Interacting With The Game
Virtually any plugin will eventually want to interact with the game itself in some capacity, be it to respond to certain events or to make decisions depending on what's happening in the game. This can take a few different paths, each depending on a developer's intent and what they want to do.
In general, developers are encouraged to use the following priority for game-based interactions:
- Where possible, use Dalamud provided APIs to interact with the game. These are generally the safest way to work with the game, and provides stable APIs that won't change outside of API bumps. The Dalamud APIs also may wrap or abstract away complex or annoying concepts into simpler to use patterns, as well as provide certain protections to ensure that invalid data doesn't affect the game as much. These methods tend to be well-documented and are easy to work with.
- If the Dalamud API does not expose the behavior required, developers can consume the Client Structs project. This is shipped with Dalamud and effectively allows plugins to use the game as a library. It provides relatively easy access to the game's code and structures, although it will often use pointers and other unsafe code, so developers are responsible for their own safety.

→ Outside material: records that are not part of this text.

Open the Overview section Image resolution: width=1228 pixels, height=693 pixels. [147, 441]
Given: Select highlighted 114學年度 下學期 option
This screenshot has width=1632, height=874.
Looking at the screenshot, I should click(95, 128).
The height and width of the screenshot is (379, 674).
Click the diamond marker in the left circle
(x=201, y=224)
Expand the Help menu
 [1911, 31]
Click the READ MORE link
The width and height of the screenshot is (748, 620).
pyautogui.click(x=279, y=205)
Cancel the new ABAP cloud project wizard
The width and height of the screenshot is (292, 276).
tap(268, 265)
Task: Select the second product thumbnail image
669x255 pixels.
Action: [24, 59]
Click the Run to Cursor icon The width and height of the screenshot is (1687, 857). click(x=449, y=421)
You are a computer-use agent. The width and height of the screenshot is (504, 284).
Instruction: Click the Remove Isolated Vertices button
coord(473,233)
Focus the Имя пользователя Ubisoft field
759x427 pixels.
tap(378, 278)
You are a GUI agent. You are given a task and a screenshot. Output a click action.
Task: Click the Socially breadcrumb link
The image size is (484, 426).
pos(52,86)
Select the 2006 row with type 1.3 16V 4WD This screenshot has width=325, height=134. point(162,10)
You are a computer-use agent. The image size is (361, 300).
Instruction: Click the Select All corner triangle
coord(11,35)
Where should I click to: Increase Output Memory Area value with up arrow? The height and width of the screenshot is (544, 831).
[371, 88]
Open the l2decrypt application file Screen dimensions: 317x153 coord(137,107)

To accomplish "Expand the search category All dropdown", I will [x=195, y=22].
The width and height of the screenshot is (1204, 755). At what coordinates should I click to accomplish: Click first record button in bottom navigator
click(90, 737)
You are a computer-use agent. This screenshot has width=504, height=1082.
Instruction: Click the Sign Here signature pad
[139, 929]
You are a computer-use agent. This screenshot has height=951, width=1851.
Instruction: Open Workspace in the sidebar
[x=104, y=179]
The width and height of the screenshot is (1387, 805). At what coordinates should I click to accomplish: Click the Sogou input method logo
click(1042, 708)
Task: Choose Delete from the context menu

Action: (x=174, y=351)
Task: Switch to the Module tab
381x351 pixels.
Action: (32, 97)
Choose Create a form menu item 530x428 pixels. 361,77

- If the Client Structs project does not expose the requisite behavior, Dalamud offers escape hatches in the form of the ability to work with raw memory and raw functions, allowing plugins to read information from undocumented structures and call or hook methods using their signatures or other references.
Most plugins will stay firmly in the realm of stages 1 and 2, with stage 3 being used for novel concepts that have yet to be reverse engineered or fully understood. Where possible, plugin developers who do reverse engineering as part of their plugin development are encouraged to contribute their findings back to the Client Structs project, so that other developers may use them in the future.
This section won't explain how to use Dalamud-provided APIs to interact with the game, as they're all otherwise documented and hopefully accessible. Instead, it will focus on the more advanced concepts; that is, where the Dalamud API doesn't quite reach.